--- PASSAGE GIVEN ---

I then wrote a short program in C# to process that data:

https://pastebin.com/XWfLk8RQ (never expires).

So out of 11152 version strings:

Count %major %minor %patch
1 93.2209469154 81.6266140603 72.7941176471
2 5.0304878049 16.8669296987 21.5925394548
3 1.3898852224 0.3228120516 4.1696556671
4 0.3138450502 0.4483500717 0.0807030129
5 0 0 0.6635581062

So by my conservative estimation (just eyeballing it and ignoring table overhead), I'd say you could save at least half the storage space by breaking the version strings into major, minor, patch, prerelease and meta tags and storing those in string columns. Then you get the advantage that the database can easily sort and do range searches. Since most of the version triple fields are single or two digits, the compares are going to happen at least as fast as if you were comparing integers, probably faster, considering the savings on I/O and data bus bandwidth and higher cache hit rates.

Now it could be that primary and secondary key generation eats some or all of that storage savings, but I think it should more than pay for itself when searching and doing range comparisons. I seem to recall that your storing blobs, so there's probably no key tables associated with that data, which means a search involves linear processing through potentially the entire table, if my pgSQL neuron is firing correctly after 17 years of quiescence?

jwdonahue commented 4 years ago

I would add that it would probably be worth trying decimal number fields for major, minor and patch. I believe those are stored in a more compact format (BCD perhaps?) and give you the advantage of doing simple math, such as highestPatch + 1.


Avoiding blobs, also makes your work more portable across database engines.

--- INFORMATION SUPPLIED ---

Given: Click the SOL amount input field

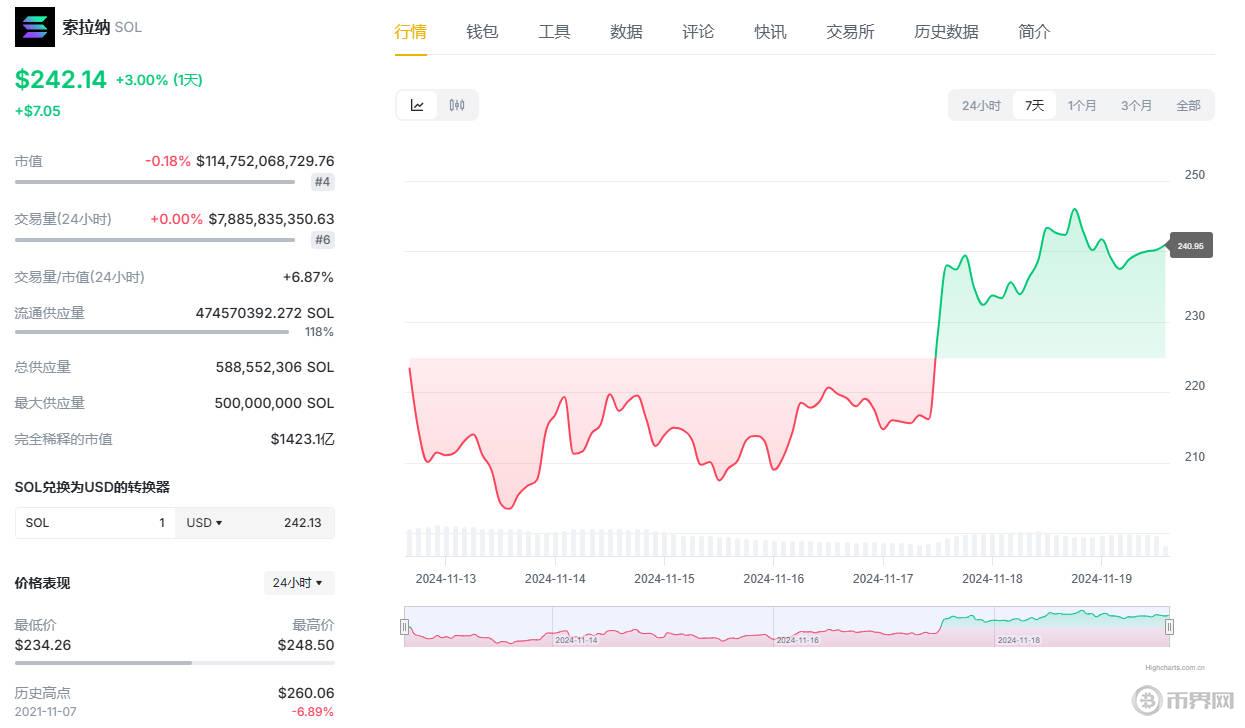Looking at the screenshot, I should pos(95,523).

---

JOBS:
A - Answer these about the thread on storing version strings, marking each answer to match:
(i) How many version strings did the C# program process?
(ii) How much storage space does the writer estimate could be saved by splitting the version strings into separate columns?
(iii) What kind of field does the later comment suggest trying for major, minor and patch?
B - Write a continuation of the thread on storing version strings, starting after its final sentence.

RESPONSES BY TASK:
A -
(i) 11152
(ii) At least half
(iii) Decimal number fields

B -
theory commented 4 years ago

Well of course one could create a composite type:

CREATE TYPE semver AS (
    major text,
    minor text,
    patch text,
    prerelease text,
    build text
);

But it's not very useful. No stringification, for example. Better would be to update the C implementation with a different (and distinguishable) internal format that would store the parts independently — similar to what we have today, but strings instead of ints for the major, minor, and patch, and the build metadata split off from the prerelease. Something like:

typedef struct semver
{
    int32 vl_len_;
    char major[];
    char minor[];
    char patch[];
    char prerel[]
    char build[];
} semver;

Not sure how to update it from the current representation, unless there's something we can use inside vllen:

https://github.com/theory/pg-semver/blob/4d9f92fdcbfce00aeb2689b6dd3e49a885a1e077/src/semver.c#L57-L63

theory commented 4 years ago

Oh, and PostgreSQL just indexes based on comparison operator classes, defined here for btree and hash indexes:

https://github.com/theory/pg-semver/blob/4d9f92fdcbfce00aeb2689b6dd3e49a885a1e077/sql/semver.sql#L194-L228

theory commented 4 years ago

I would add that it would probably be worth trying decimal number fields for major, minor and patch.

Oh well now I'm just confused. That's what we have today, is it not?

jwdonahue commented 4 years ago

Umm... I thought you had a struct with int fields, or am I thinking of some other implementation I spotted in the last week?

jwdonahue commented 4 years ago

Well I guess I'll have to pull and install pgSQL. It's been a long time since I used any SQL, so I can't trust my memory at this point, but I was thinking more along the lines of one or more tables of strings. Until I've run the perf comparisons, I really don't know which wins out, but I suspect the plugin + blob isn't optimal.

Trying to wrap up testing on the new C code. Might be EOW.

jwdonahue commented 4 years ago

So what's the go-to database modeling tool for pgSQL these days?

theory commented 4 years ago

Yes, it's currently like this:

https://github.com/theory/pg-semver/blob/4d9f92fdcbfce00aeb2689b6dd3e49a885a1e077/src/semver.c#L57-L63

But that won't support versions such as (from the test corpus):

99999999999999999999999.999999999999999999.99999999999999999

So I was assuming you had been planning to make it a struct of char arrays.

theory commented 4 years ago

So what's the go-to database modeling tool for pgSQL these days?

Depends on what you want. I like to use psql, the command-line client. For developing databases, I use Sqitch. If you just want a GUI interface, there are a lot of them, but pgAdmin is probably the best known.

jwdonahue commented 4 years ago

Ya I vaguely remember using pgAdmin in the past. I used to mostly use Slick-Edit and whatever SQL command line tool came native with the database, but, that was back when I actually did non-trivial DB work and also had access to some seriously expensive modelling tools.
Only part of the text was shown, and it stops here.